Task brief ::
Copy the data verbatim, starting at the line that contains "Select Log Analytics" and ending at the line that contains "(1052, 114)", with both of those lines included.

Word and element pointing data:
********************

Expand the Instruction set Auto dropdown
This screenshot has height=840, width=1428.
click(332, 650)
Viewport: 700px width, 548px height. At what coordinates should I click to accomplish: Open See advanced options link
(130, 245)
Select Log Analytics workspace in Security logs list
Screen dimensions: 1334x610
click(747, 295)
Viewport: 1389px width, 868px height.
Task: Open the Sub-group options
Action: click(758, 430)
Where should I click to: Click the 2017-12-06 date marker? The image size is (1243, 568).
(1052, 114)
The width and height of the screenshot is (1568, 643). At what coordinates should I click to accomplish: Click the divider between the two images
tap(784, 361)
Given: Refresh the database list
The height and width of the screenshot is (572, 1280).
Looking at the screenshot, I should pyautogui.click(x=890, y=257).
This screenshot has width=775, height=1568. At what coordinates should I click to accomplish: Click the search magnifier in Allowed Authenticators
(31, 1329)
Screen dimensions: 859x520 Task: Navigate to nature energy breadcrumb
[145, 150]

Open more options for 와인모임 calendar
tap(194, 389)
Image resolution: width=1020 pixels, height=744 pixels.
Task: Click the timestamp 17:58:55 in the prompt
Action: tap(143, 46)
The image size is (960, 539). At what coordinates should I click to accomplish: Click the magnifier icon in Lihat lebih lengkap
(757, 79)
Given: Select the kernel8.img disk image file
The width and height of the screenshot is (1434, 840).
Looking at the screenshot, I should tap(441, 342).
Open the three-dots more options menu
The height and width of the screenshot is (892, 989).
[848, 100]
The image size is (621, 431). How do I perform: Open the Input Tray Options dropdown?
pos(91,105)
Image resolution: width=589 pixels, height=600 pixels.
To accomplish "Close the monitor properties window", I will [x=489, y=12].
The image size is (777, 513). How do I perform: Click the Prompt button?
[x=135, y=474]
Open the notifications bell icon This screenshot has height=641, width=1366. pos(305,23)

********************

Answer to the exercise ::
Select Log Analytics workspace in Security logs list
Screen dimensions: 1334x610
click(747, 295)
Viewport: 1389px width, 868px height.
Task: Open the Sub-group options
Action: click(758, 430)
Where should I click to: Click the 2017-12-06 date marker? The image size is (1243, 568).
(1052, 114)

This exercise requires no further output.